Nous devons donc recourir à toutes les voies pour donner à notre navigation les moyens de former des chargemens de retour à l’étranger ; car ce n’est qu’ainsi que nos relations peuvent s’accroître. Il faudrait, pour que notre commerce se développât avec le système actuel, que nous fussions la seule nation commerciale du monde, et que nous ne trouvassions pas, comme cela nous arrive, sur tous les marchés une rivalité forte et intelligente.

Pourquoi n’avons-nous qu’un ou deux navires qui visitent annuellement la Chine ? C’est que nous ne pouvons prendre en Chine qu’un ou deux chargemens de thé. Il en est de même partout. Nous aurions, tous les ans, cent bâtimens dans l’Indo-Chine, si nos dispositions douanières nous permettaient de former le chargement de retour avec les denrées que produit cette contrée.

C’est là une question d’une importance incalculable, car elle n’intéresse pas seulement notre navigation, elle intéresse également notre industrie ; on ne peut pas séparer l’une de l’autre. L’une ne peut pas souffrir ou prospérer sans que l’autre n’éprouve au même degré les mêmes effets. La navigation n’est que le canal de l’industrie : ainsi, chaque navire auquel vous donnerez la facilité d’aller chercher des produits à l’étranger, sera un nouveau débouché que vous créerez à l’industrie de notre pays.

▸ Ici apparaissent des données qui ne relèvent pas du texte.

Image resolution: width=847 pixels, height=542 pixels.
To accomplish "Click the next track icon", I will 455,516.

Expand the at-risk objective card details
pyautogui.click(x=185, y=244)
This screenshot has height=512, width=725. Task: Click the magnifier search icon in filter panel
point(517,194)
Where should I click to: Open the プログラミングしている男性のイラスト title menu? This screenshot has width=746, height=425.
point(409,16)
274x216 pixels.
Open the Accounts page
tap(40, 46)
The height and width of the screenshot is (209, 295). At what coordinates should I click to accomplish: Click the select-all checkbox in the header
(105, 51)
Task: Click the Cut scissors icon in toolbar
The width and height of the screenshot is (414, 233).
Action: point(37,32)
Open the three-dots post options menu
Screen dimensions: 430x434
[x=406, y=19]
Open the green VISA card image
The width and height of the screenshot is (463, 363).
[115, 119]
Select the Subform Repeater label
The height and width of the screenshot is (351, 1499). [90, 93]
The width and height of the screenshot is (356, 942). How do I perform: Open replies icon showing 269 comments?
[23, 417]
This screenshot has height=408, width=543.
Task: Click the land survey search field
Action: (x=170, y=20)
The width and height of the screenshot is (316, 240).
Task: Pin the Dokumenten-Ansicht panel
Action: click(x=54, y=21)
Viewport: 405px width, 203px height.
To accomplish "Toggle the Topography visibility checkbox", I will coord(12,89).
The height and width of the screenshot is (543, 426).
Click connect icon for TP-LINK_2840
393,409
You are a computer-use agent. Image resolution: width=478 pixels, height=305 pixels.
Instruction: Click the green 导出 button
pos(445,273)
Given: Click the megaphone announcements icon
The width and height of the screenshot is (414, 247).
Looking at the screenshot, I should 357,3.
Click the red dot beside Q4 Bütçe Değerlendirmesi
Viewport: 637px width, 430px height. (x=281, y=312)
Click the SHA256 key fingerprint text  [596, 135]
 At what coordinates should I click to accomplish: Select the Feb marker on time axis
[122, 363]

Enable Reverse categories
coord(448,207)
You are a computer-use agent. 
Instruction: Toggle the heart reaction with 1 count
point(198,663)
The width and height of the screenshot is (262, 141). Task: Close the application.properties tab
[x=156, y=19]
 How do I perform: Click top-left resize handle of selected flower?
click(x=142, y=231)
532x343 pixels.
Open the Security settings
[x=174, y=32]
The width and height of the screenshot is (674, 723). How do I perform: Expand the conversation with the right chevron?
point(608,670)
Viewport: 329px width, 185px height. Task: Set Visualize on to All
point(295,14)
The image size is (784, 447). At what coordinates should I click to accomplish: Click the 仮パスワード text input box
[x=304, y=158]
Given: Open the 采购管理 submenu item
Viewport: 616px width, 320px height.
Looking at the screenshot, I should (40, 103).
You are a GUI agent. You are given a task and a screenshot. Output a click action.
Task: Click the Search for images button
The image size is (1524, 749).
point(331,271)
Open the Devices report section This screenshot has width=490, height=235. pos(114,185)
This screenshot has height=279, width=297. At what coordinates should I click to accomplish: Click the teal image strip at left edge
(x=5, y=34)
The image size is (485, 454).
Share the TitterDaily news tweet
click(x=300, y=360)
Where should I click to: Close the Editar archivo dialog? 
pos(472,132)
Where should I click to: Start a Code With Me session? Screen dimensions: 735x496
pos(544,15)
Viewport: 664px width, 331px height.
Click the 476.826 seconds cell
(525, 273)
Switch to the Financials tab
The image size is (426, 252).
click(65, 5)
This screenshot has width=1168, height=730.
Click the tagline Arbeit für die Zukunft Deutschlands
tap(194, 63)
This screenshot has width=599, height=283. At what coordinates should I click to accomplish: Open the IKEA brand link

Malheureusement, nous avons beaucoup à faire pour arriver à ce but, que nous atteindrons cependant tôt ou tard. Nous avons bien des réformes à opérer, bien des intérêts individuels ou locaux à froisser, bien des préjugés à vaincre ; mais, ce but est trop beau pour que nous nous laissions décourager. Tous les jours nous sentirons de plus en plus la nécessité de donner de l’extension à notre commerce, car chaque jour nous donnera une nouvelle preuve des immenses avantages dont il peut devenir la source.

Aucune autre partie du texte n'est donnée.